Navigating Financial Risk in a Fluctuating Economy

The global economy in 2025 will be characterized by fluctuations in inflation, material costs and growth rates across different jurisdictions. Only organizations that can identify and manage these risks will be able to successfully navigate this challenging economic environment.
In our latest blog, we summarize the main financial trends and how organizations should respond to them.
Three economic trends to watch in 2025
The nature of modern business is that most companies operate internationally, whether that’s providing services to global consumers or doing business with third parties and suppliers in other countries. As a result, the current fluctuations in the global economy are a risk to international organizations. They need to monitor and respond to significantly diverging economies across different jurisdictions. Some countries are experiencing a period of growth, while others are seeing inflation spiral out of control. This could affect a company’s pricing strategy, the resilience of their supply chain, and ultimately their profit and loss.
In 2025, this is particularly clear in three main areas:
1. Mounting inflation
Inflation is high on the economic agenda, which has triggered steep increases in interest rates from the central banks in the US, EU, Japan, UK and other countries in recent years. More recently there has been good news in this area, as the International Monetary Fund (IMF) projects a fall in global inflation from 6.8% in 2023 to 5.9% in 2024 and 4.5% in 2025. However, this is likely to favor more advanced economies, which could widen inequality.
2. Cost of materials
The cost of goods is in a state of flux. Take the global price of industrial materials, for example. The IMF’s tracker shows swings in average prices from under $110 in April 2020 to nearly $205 in March 2022; then from $145 in October 2022 to $172 in May 2024. There have been similar fluctuations in the prices of metal, food and agriculture. While other industries such as technology have witnessed an almost continuous rise in prices, partly driven by shortages of supply.

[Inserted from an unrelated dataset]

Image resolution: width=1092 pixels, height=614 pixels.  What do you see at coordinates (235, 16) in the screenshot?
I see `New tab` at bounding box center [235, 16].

3. Divergent patterns of growth
The OECD’s recent assessment projected global GDP growth at 3.2% in 2025, with significant divergence expected between jurisdictions. The US and some emerging markets are experiencing strong growth, while European economies are seeing slower progress. Growth rates in India and China are projected at 6.6% and 4.5% respectively in 2025, whereas Brazil and the US have more modest forecasts of 2.1% and 1.7% respectively.
MORE: How to successfully navigate and respond to today’s financial and geopolitical trends
Cost and opportunity: the impact of economic fluctuations on companies
What do these economic trends mean for organizations? Firstly, they expose them to several new financial risks and costs, including:
- Uneven consumer spending: Inflation affects the cost of doing business and the confidence of consumers in how much they will spend on goods and services. But it is overly simplistic to assume recent reductions in some countries’ inflation rates are a good thing. JP Morgan’s Global Co-Head of Research warned: “We think the decline in inflation and economic activity we forecast for 2024 will at some point make investors worry or perhaps even panic”.
- Increased company expenditure: Higher costs of materials mean it is more expensive for companies to develop their products and services. While variations in the costs of certain materials make it difficult for companies to gain certainty over their projected spending. This certainty is vital for companies when carrying out financial planning, pricing and budgeting for the year ahead, but this is currently hard–if not impossible–to acquire.
- Risk of over-concentration: With so much divergence in the projected fortunes of different economies in the coming year, there is an additional risk for companies who are weighted too heavily in a low-growth or high-inflation environment.
- Supply chain disruptions: These economic trends also affect a company’s third parties and suppliers. If a supplier is particularly reliant on an industry which has seen rising material costs, or their jurisdiction has experienced high inflation and low growth, their risk of going out of business is heightened. This could interrupt or halt one of your own products or services.
However, these trends also present an opportunity for companies who can best understand and predict economic trends and their impact on their jurisdiction and industry. These include:
- Strategic moves: If a company assesses growth and inflation projections using financial data and expert analysis from media data, it may be able to anticipate the most lucrative markets to target with its products and services. Entering new markets in a timely and strategic way could expand its customer base and improve its bottom line.
- Competitive pricing: In an era of uncertainty over the cost of materials and of doing business, it can be tempting to raise prices across the board in anticipation of them spiraling further. But if a company can understand industry and economic trends accurately and early, it can offer more competitive pricing than its more conservative competitors to win over new business.
- Supply chain resilience: The ultimate financial risk is going out of business, and during the COVID-19 pandemic many firms found their supply chains were devastated by bankruptcies. But gaining an accurate picture of the financial health of your suppliers allows you to anticipate how they would fare in a crisis, and to prepare alternative suppliers if necessary.